◆ **ЗАДАНИЯ**:
**A)** Как звали крестьянина, разговор с которым в Ясной Поляне вспоминает Толстой в отрывке о Толстом?
**B)** Продолжите отрывок о Толстом после его последнего предложения.

◆ **ИСХОДНЫЙ ТЕКСТ**:
—————

С вашей стороны оно и понятно. Вы ведь и семейную жизнь готовы отрицать. Стоит припомнить вашу "Сонату Крейцера". Толстой пожал плечами и, обращаясь ко мне, сказал: "Я понимаю семейное счастье иначе и часто вспоминаю мой разговор в Ясной Поляне, много лет назад, с крестьянином Гордеем Деевым: "Что ты невесел, Гордей, о чем закручинился?" - "Горе у меня большое, Лев Николаевич: жена моя померла". - "Что ж, молодая она у тебя была?" - "Нет, какой молодая! На много лет старше: не по своей воле женился". - "Что ж, работница была хорошая?" - "Какое! Хворая была. Лет десять с печи не слезала. Ничего работать не могла". - "Ну так что ж? Тебе, пожалуй, теперь легче станет". - "Эх, батюшка Лев Николаевич, как можно легче! Прежде, бывало, приду в какое ни на есть время в избу с работы или так просто - она с печи на меня, бывало, посмотрит да и спрашивает: "Гордей, а Гордей! Да ты нынче ел ли?" А теперь уже этого никто не спросит..." Так вот какое чувство дает смысл и счастье семье, а не "положение", - заключил Толстой.
Несколько дней, проведенных мною в Ясной Поляне, прошли очень быстро, но до сих пор, через двадцать лет, составляют одно из самых светлых воспоминаний моей жизни. Конечно, все это время для меня было наполненно Толстым, общением с ним, разговорами и радостью сознания, что бог привел мне не только узнать вблизи возвышенного мыслителя и великого писателя, но и ни на одну минуту не почувствовать, по отношению к нему, ни малейшего житейского диссонанса, не уловить в своей душе и тени какого-либо разочарования или недоумения. Все в нем было ясно, просто и вместе с тем величаво тем внутренним величием, которое сказывается не в отдельных словах или поступках, а во всей повадке человека. По мере знакомства с ним чувствовалось, что и про него можно сказать то же, что было сказано о Пушкине: "Это - великое явление русской жизни", отразившее в себе все лучшие стороны исторически сложившегося русского быта и русской духовной природы. Даже в отрицании им начал национальности и современного экономического строя сказалась ширина и смелость русской натуры и свойственная ей, по выражению Чичерина, безграничность в смысле отсутствия пределов, полагаемых опытом прошлого и осторожностью перед грядущим. Даже и пугавшая меня нетерпимость его к чужим мнениям, о которой так много писали, оказалась на деле дишь твердым высказыванием своего взгляда, облеченным, по большей части, даже в случае серьезного разногласия, в весьма деликатную форму.

—————

◆ **ФРАГМЕНТ ДАННЫХ**:
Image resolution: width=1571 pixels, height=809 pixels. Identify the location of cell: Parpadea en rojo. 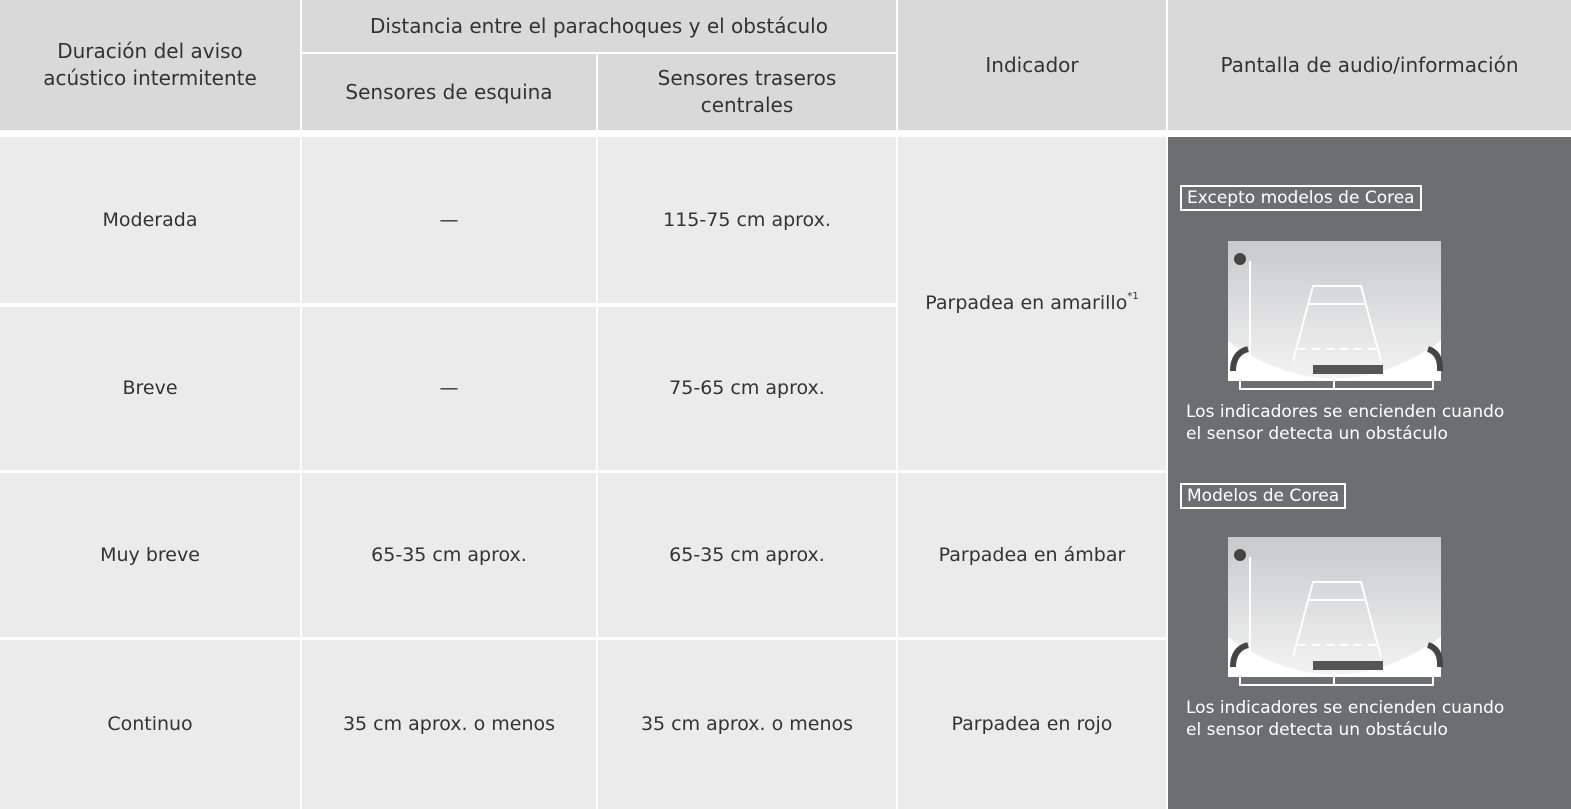
(1032, 724).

—————

◆ **ОТВЕТЫ**:
**A)** Гордей Деев.

**B)**
Несколько раз во время наших прогулок нам приходилось говорить "о непротивлении злу", которое его в то вреля сильно занимало. Со свойственной ему красивой простотой он развивал свою великодушную и нравственно заманчивую теорию и приводил известный евангельский текст. Я шутливо напоминал ему ответ графа Фалькенштейна (Иосифа II) на вопрос герцогини Роган о том, как нравится ему надвигавшаяся в конце восемнадцатого столетия во Франции революция: "Madame, mon metier est d'etre royaliste" ["Мадам, мое ремесло быть роялистом" (фр.)], - и говорил, что mon metier d'etre juge [мое ремесло быть судьею (фр.)] лишает меня возможности согласиться на непротивление тому, чему я противился и противлюсь двадцать пять лет моей жизни. В ответ на его ссылку на текст я приводил изгнание торжников из храма и проклятие смоковницы, а также слова Христа: "Больше сия любви несть, аще кто душу свою положит за други своя", причем на церковнославянском языке "положить душу" - значит, пожертвовать жизнью, что невозможно без наличности борьбы, то есть противления. Толстой мягко возражал, что в связи с призывом "не противиться" подразумевается слово "насилием".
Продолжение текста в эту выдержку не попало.